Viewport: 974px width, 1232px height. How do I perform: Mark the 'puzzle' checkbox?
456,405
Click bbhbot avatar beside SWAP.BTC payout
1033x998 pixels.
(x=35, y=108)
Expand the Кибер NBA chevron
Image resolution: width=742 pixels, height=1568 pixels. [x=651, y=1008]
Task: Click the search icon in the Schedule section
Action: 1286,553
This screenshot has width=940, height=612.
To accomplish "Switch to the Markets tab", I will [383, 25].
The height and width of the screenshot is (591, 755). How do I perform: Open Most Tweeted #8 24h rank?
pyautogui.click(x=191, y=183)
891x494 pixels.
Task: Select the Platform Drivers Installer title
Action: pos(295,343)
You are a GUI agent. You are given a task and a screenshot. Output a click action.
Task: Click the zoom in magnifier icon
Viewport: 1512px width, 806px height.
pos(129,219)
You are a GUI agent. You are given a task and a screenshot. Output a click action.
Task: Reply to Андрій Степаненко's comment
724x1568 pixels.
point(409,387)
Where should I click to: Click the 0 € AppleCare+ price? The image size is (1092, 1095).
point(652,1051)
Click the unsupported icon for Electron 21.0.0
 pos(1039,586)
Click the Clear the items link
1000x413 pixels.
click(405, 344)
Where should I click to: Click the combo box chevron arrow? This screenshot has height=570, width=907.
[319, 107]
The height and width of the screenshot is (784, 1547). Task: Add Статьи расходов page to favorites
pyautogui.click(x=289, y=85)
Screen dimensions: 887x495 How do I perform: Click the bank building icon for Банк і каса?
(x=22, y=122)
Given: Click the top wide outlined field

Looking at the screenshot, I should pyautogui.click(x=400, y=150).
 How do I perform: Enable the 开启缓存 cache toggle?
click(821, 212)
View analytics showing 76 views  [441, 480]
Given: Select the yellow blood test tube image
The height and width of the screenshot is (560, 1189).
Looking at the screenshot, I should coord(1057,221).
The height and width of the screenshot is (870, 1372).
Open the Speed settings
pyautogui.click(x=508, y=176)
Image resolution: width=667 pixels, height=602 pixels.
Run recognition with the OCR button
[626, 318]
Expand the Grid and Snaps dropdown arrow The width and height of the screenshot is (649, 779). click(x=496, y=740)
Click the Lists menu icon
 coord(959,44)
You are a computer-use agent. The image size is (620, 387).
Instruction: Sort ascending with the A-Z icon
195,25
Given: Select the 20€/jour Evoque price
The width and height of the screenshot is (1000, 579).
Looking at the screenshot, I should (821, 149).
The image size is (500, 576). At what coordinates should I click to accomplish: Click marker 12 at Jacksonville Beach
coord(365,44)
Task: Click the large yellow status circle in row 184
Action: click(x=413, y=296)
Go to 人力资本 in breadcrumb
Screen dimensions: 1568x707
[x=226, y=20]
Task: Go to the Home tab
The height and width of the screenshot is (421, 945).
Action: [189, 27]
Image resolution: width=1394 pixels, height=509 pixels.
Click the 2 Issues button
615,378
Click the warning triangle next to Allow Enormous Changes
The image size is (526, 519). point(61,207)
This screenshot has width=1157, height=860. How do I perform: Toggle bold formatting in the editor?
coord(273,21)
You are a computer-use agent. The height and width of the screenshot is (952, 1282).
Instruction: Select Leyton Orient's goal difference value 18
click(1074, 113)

----------------------------------------

▶ **Short task**
Please copy out word for word everything from the line containing "View analytics showing" down to the end of the items, including both of those ends.

▶ **Answer to the task**
View analytics showing 76 views  [441, 480]
Given: Select the yellow blood test tube image
The height and width of the screenshot is (560, 1189).
Looking at the screenshot, I should coord(1057,221).
The height and width of the screenshot is (870, 1372).
Open the Speed settings
pyautogui.click(x=508, y=176)
Image resolution: width=667 pixels, height=602 pixels.
Run recognition with the OCR button
[626, 318]
Expand the Grid and Snaps dropdown arrow The width and height of the screenshot is (649, 779). click(x=496, y=740)
Click the Lists menu icon
 coord(959,44)
You are a computer-use agent. The image size is (620, 387).
Instruction: Sort ascending with the A-Z icon
195,25
Given: Select the 20€/jour Evoque price
The width and height of the screenshot is (1000, 579).
Looking at the screenshot, I should (821, 149).
The image size is (500, 576). At what coordinates should I click to accomplish: Click marker 12 at Jacksonville Beach
coord(365,44)
Task: Click the large yellow status circle in row 184
Action: click(x=413, y=296)
Go to 人力资本 in breadcrumb
Screen dimensions: 1568x707
[x=226, y=20]
Task: Go to the Home tab
The height and width of the screenshot is (421, 945).
Action: [189, 27]
Image resolution: width=1394 pixels, height=509 pixels.
Click the 2 Issues button
615,378
Click the warning triangle next to Allow Enormous Changes
The image size is (526, 519). point(61,207)
This screenshot has width=1157, height=860. How do I perform: Toggle bold formatting in the editor?
coord(273,21)
You are a computer-use agent. The height and width of the screenshot is (952, 1282).
Instruction: Select Leyton Orient's goal difference value 18
click(1074, 113)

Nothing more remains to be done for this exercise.